Arlen Specter Dies, 82

Former Senator Was Longtime Champion of Shield Law Allowing TV Cameras in Federal Courts

 Former Penn. Sen. Sen. Arlen Specter, onetime chairman of the Senate Judiciary Committee and longtime champion of cameras in the courts, has died. He was 82.

According to The New York Times, the cause of death was non-Hodgkins Lymphoma.

Specter, who had been a Republican, lost his seat in 2010 after switching to the Democratic party.

He was also a long-standing critic of TV sports rights policiies he thought disadvantaged viewers. Back in 2006, he threatened to try to remove the NFL's antitrust exemption, citing the NFL's exclusive satellite deal for its Sunday Ticket package, the move of Monday Night Football to cable, moves to seed its NFL Network with regular-season games, and harkening back to franchise moves like that of the Colts to Indianapolis, Specter said the NFL was building a case for the removal of the antitrust exemption it was granted by Congress in 1961.

Specter was a fan of Comcast and its merger with NBCU. He praised his home-state company as a good corporate citizen and said the deal--which was ultimately approved by the FCC and Justice-- would "advances the national communications policy goals of diversity, localism, innovation, and competition."

In addition to wanting to give broadcast journalists and the public televised access to trials, the former district attorney long worked for a federal shield law to provide journalists with limited protection from being forced to give up sources to the feds. Like cameras in the court legislation, those efforts were not successful, but not for lack of trying on Specter's part.

One Arlen effort that broadcasters were just as happy did not succeed was one that could have taken millions our of broadcasters' campaign ad coffers--his push for a campaign finance reform bill that would have given candidates an extra 20% discount over the current lowest unit rate and would have given them nonpreemptible spots for that discounted price.

Commenting on Arlen’s death, Vice President Joe Biden tweeted: “Our Nation has lost a dedicated public servant who served his country with strength, grit and determination.”

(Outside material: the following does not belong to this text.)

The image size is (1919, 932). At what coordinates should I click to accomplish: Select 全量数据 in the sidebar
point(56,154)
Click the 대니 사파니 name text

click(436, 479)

“Arlen Specter and I were first elected to the United States Senate the same year, and I served with him on the Judiciary Committee for 30 years," said Sen. Charles Grassley (R-Iowa) Sunday (Oct. 14). "We came from very different places, an Iowa farmer and a Philadelphia lawyer, and we had different views, but we shared a commitment to making the legislative process work in the Senate.  Sen. Specter was a friend to his colleagues, and he served Pennsylvanians with his tenacity and willingness to fight hard no matter what the challenge.”

Specter was born in Wichita, Kansas Feb. 12, 1930. He graduated from the University of Pennsylvania in 1951, and from Yale Law School in 1956 after two years in the Air Force. He practiced law in Philadelphia, was the assistant DA in the city, and was assistant counsel on the Warren Commission, which investigated the assassination of President Kennedy.

He was elected to Congress in 1980 and served until Jan. 3, 2011. His chairmanships, in addition to Judiciary, included the Select Committee on Intelligence and the Committee on Veterans Affairs.